[sf-lug] Big progress on launchpad's bug number one

Akkana Peck akkana at shallowsky.com
Wed Jan 9 19:34:09 PST 2013

Rick Moen writes:
> Yes, it's called developer mode, and is selected via a toggle switch.
> https://sites.google.com/site/chromeoswikisite/home/what-s-new-in-dev-and-beta/developer-mode
> It's not even a 'hack' in the sense of needing to engineer a way to
> break in, but rather something deliberately built in.

Developer Mode doesn't solve the kernel problem and give you an
unrestricted machine, though it does let you boot other distros if
you have a working signed kernel. (Also it gives you access to
useful things like a console with a reasonably capable shell.)

I just checked with my Chromebook expert (I don't actually own one
of these beasts myself) and I had a few things wrong.
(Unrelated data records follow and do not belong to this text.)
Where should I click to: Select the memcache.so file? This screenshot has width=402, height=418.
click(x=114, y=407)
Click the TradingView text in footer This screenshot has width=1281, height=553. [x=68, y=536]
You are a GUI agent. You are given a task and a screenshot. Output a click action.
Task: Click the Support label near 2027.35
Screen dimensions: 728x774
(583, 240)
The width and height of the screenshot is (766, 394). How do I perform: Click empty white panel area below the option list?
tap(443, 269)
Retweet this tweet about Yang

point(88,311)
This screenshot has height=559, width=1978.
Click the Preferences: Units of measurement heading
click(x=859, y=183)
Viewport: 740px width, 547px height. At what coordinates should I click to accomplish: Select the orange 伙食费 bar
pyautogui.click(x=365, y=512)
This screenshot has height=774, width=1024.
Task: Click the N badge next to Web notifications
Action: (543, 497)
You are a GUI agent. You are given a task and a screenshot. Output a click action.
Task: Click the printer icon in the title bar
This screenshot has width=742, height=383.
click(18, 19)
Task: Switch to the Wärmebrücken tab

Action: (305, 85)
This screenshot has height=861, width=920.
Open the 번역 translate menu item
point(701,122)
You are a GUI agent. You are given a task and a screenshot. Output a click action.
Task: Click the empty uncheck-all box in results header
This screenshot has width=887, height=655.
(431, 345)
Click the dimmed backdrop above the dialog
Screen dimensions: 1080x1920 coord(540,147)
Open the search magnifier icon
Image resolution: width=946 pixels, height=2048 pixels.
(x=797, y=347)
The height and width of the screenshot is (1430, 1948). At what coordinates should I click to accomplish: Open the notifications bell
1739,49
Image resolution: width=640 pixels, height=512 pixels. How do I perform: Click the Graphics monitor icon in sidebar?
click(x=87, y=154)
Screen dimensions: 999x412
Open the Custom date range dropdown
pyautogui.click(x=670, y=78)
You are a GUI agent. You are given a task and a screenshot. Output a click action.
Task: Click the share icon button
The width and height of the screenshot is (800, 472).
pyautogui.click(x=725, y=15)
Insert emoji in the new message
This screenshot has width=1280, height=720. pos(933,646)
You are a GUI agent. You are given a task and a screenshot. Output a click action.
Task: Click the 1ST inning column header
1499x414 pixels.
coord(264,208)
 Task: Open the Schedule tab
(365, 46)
You can boot
from your own self-signed kernel, as long as it's monolithic
(Chromebooks, or at least some of them, can't boot with an initrd).
Building such a kernel a lot of work, though, and nearly everyone
finds it easier just to use Google's kernel, which works pretty well
with nearly all Linux distros (except when it breaks, like when they
arbitrarily removed the USB ethernet drivers for a month or two).

There seems to be some disagreement on whether you can boot a
Chromebook from a USB disk that's not signed by Google. If it's
possible, it's not easy.  On some models, like the CR48, it's
apparently possible to re-flash to a normal BIOS, and turn it into a
normal laptop rather than a Chromebook. Newer models, especially
ARM ones, are presumably UEFI and don't have that option.